Just before the trial started, lawyers and Duddy discussed the merits of letting the jury take notes, to try to keep all this information straight. But the judge concluded that note taking was an art, and that lay people could easily get bogged down in chronicling the specifics. It’s better for them to listen carefully and form a wholistic understanding, he said. As the dates and numbers began flying, it seemed like a good call.


The project is organized under NECEC Transmission LLC, a subsidiary of Connecticut-based Avangrid Inc., the parent company of Central Maine Power. Both are controlled by Iberdrola, a Spanish multinational energy company.

The NECEC project would have a capacity of 1,200 megawatts, enough power for 1.2 million homes. Paid for by Massachusetts utility customers, the power line would help lower electricity prices in New England by introducing a new source of around-the-clock hydroelectricity from Quebec, according to the Maine Public Utilities Commission. The agency granted the initial go-ahead permit in 2019.

Opponents say parts of the 145-mile corridor would destroy important forest and wildlife resources and that the electricity wouldn’t be as environmentally “clean” as supporters claim. The foes successfully mounted a ballot initiative that led to voters rejecting the project in November 2021. The vote came after NECEC already had begun clearing a corridor through timberland in western Maine and erecting towers, work that was halted by state environmental regulators a few weeks later.

The plaintiffs in this case were both NECEC and Avangrid. They filed a complaint the day after the ballot initiative passed, on Nov. 3, 2021, seeking to prevent the new law from being applied retroactively to their project.


NECEC has an estimated price tag of $1 billion. The company spent more than $500 million before the stop-work order. Some of the money went to clearing a new 53-mile corridor through working timberland from the Quebec border to The Forks. Construction began in January 2021, after NECEC received a final permit. The project was already behind schedule by then; the line was supposed to be in service during 2022.

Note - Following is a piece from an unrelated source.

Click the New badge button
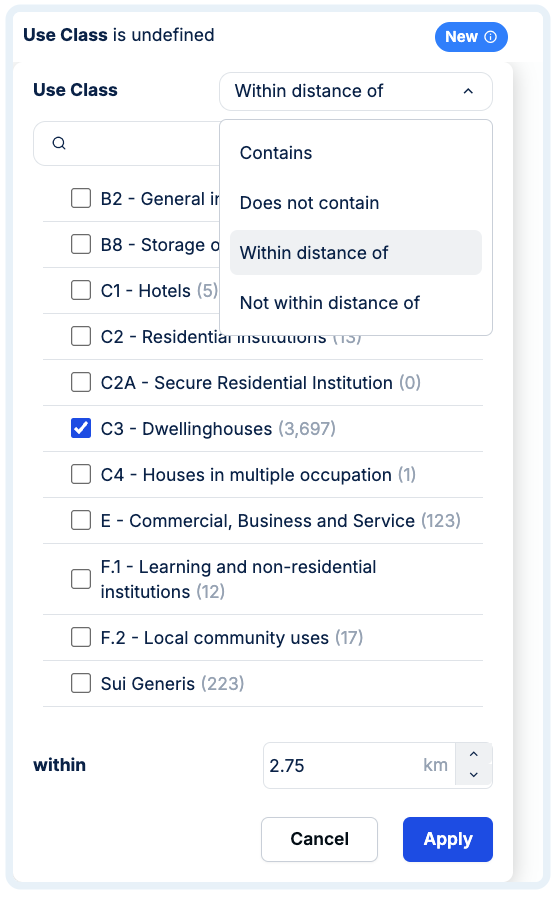Image resolution: width=555 pixels, height=897 pixels. coord(471,37)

By one count, the project has been subject to at least 38 reviews. Testimony, depositions, exhibits, emails and other documents generated in this case now exceed an estimated 2 million pages. The project has required approvals from multiple state and federal agencies and two dozen municipalities. It has spawned lawsuits relating to a public lands lease and permits from the Maine Department of Environmental Protection, U.S. Department of Energy, Army Corps of Engineers and Massachusetts Department of Public Utilities.

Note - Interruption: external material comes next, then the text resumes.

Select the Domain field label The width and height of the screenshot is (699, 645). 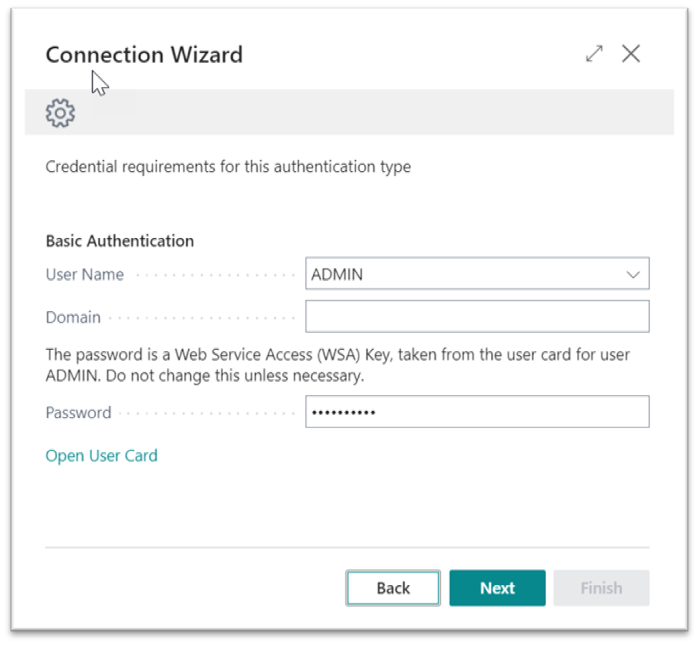73,318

The defendant was the PUC, represented by the Maine Office of the Attorney General. Key defendant-intervenors include the Natural Resources Council of Maine, the state’s leading environmental advocacy group, and Saviello, the former state senator who led the ballot initiative against the project.

Also opposing the project was NextEra Energy Resources, the Florida-based utility company that now owns the Seabrook nuclear plant and would be hurt by the use of less-expensive Canadian power.

A key intervenor supporting the project was H.Q. Energy Services, the American arm of Hydro-Quebec, the Canadian utility that would supply the power and profit from the sales.